**Work order**
Write the data out again, exactly as given.

=== Section Start ===

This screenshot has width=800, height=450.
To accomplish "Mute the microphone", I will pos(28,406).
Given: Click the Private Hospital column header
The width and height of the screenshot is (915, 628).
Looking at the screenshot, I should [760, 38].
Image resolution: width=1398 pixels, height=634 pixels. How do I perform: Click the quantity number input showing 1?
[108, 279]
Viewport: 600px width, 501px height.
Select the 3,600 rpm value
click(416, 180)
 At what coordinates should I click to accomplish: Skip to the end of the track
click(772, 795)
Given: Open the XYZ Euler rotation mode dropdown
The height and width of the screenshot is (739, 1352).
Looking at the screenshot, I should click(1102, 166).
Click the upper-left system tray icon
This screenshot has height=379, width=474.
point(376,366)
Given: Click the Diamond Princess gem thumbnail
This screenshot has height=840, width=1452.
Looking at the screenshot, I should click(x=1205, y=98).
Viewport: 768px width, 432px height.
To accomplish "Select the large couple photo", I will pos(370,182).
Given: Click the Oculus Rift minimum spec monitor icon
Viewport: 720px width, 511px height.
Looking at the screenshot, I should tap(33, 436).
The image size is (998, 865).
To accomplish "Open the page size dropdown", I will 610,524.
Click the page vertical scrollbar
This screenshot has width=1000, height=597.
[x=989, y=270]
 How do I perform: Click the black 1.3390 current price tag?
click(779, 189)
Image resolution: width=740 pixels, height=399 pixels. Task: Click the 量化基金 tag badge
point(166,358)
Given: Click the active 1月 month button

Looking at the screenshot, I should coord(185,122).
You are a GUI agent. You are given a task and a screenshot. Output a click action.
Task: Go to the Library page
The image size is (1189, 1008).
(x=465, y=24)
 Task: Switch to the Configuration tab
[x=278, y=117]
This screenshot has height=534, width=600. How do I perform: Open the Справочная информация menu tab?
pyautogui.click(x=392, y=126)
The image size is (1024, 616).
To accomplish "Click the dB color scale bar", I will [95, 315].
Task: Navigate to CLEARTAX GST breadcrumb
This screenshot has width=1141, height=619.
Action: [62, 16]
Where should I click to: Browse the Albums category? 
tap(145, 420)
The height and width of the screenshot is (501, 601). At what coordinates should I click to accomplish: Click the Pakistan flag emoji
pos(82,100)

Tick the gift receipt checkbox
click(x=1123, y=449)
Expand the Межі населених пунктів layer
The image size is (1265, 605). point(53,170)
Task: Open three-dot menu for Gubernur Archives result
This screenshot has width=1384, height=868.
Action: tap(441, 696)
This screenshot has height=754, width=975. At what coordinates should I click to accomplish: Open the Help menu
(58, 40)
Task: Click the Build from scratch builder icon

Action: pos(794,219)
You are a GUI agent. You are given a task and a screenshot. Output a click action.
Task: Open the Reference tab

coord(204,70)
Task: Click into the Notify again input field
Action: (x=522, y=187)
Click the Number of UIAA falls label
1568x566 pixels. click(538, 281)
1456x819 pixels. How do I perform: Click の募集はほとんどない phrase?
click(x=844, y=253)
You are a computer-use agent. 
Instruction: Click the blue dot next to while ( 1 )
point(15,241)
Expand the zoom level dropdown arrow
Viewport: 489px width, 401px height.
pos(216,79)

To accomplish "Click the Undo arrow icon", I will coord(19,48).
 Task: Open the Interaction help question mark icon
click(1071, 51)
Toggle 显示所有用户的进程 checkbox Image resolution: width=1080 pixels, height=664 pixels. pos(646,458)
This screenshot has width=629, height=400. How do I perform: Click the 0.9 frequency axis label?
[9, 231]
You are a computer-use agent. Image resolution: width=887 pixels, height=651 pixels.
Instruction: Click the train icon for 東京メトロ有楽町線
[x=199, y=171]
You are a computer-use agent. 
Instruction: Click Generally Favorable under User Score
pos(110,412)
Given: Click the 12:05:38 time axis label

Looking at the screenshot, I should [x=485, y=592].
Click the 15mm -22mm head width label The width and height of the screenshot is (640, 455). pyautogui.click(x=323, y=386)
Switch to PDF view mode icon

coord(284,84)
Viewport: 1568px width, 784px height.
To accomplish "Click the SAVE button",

=== Section End ===

**Completed exercise**
This screenshot has width=800, height=450.
To accomplish "Mute the microphone", I will pos(28,406).
Given: Click the Private Hospital column header
The width and height of the screenshot is (915, 628).
Looking at the screenshot, I should [760, 38].
Image resolution: width=1398 pixels, height=634 pixels. How do I perform: Click the quantity number input showing 1?
[108, 279]
Viewport: 600px width, 501px height.
Select the 3,600 rpm value
click(416, 180)
 At what coordinates should I click to accomplish: Skip to the end of the track
click(772, 795)
Given: Open the XYZ Euler rotation mode dropdown
The height and width of the screenshot is (739, 1352).
Looking at the screenshot, I should click(1102, 166).
Click the upper-left system tray icon
This screenshot has height=379, width=474.
point(376,366)
Given: Click the Diamond Princess gem thumbnail
This screenshot has height=840, width=1452.
Looking at the screenshot, I should click(x=1205, y=98).
Viewport: 768px width, 432px height.
To accomplish "Select the large couple photo", I will pos(370,182).
Given: Click the Oculus Rift minimum spec monitor icon
Viewport: 720px width, 511px height.
Looking at the screenshot, I should tap(33, 436).
The image size is (998, 865).
To accomplish "Open the page size dropdown", I will 610,524.
Click the page vertical scrollbar
This screenshot has width=1000, height=597.
[x=989, y=270]
 How do I perform: Click the black 1.3390 current price tag?
click(779, 189)
Image resolution: width=740 pixels, height=399 pixels. Task: Click the 量化基金 tag badge
point(166,358)
Given: Click the active 1月 month button

Looking at the screenshot, I should coord(185,122).
You are a GUI agent. You are given a task and a screenshot. Output a click action.
Task: Go to the Library page
The image size is (1189, 1008).
(x=465, y=24)
 Task: Switch to the Configuration tab
[x=278, y=117]
This screenshot has height=534, width=600. How do I perform: Open the Справочная информация menu tab?
pyautogui.click(x=392, y=126)
The image size is (1024, 616).
To accomplish "Click the dB color scale bar", I will [95, 315].
Task: Navigate to CLEARTAX GST breadcrumb
This screenshot has width=1141, height=619.
Action: [62, 16]
Where should I click to: Browse the Albums category? 
tap(145, 420)
The height and width of the screenshot is (501, 601). At what coordinates should I click to accomplish: Click the Pakistan flag emoji
pos(82,100)

Tick the gift receipt checkbox
click(x=1123, y=449)
Expand the Межі населених пунктів layer
The image size is (1265, 605). point(53,170)
Task: Open three-dot menu for Gubernur Archives result
This screenshot has width=1384, height=868.
Action: tap(441, 696)
This screenshot has height=754, width=975. At what coordinates should I click to accomplish: Open the Help menu
(58, 40)
Task: Click the Build from scratch builder icon

Action: pos(794,219)
You are a GUI agent. You are given a task and a screenshot. Output a click action.
Task: Open the Reference tab

coord(204,70)
Task: Click into the Notify again input field
Action: (x=522, y=187)
Click the Number of UIAA falls label
1568x566 pixels. click(538, 281)
1456x819 pixels. How do I perform: Click の募集はほとんどない phrase?
click(x=844, y=253)
You are a computer-use agent. 
Instruction: Click the blue dot next to while ( 1 )
point(15,241)
Expand the zoom level dropdown arrow
Viewport: 489px width, 401px height.
pos(216,79)

To accomplish "Click the Undo arrow icon", I will coord(19,48).
 Task: Open the Interaction help question mark icon
click(1071, 51)
Toggle 显示所有用户的进程 checkbox Image resolution: width=1080 pixels, height=664 pixels. pos(646,458)
This screenshot has width=629, height=400. How do I perform: Click the 0.9 frequency axis label?
[9, 231]
You are a computer-use agent. Image resolution: width=887 pixels, height=651 pixels.
Instruction: Click the train icon for 東京メトロ有楽町線
[x=199, y=171]
You are a computer-use agent. 
Instruction: Click Generally Favorable under User Score
pos(110,412)
Given: Click the 12:05:38 time axis label

Looking at the screenshot, I should [x=485, y=592].
Click the 15mm -22mm head width label The width and height of the screenshot is (640, 455). pyautogui.click(x=323, y=386)
Switch to PDF view mode icon

coord(284,84)
Viewport: 1568px width, 784px height.
To accomplish "Click the SAVE button",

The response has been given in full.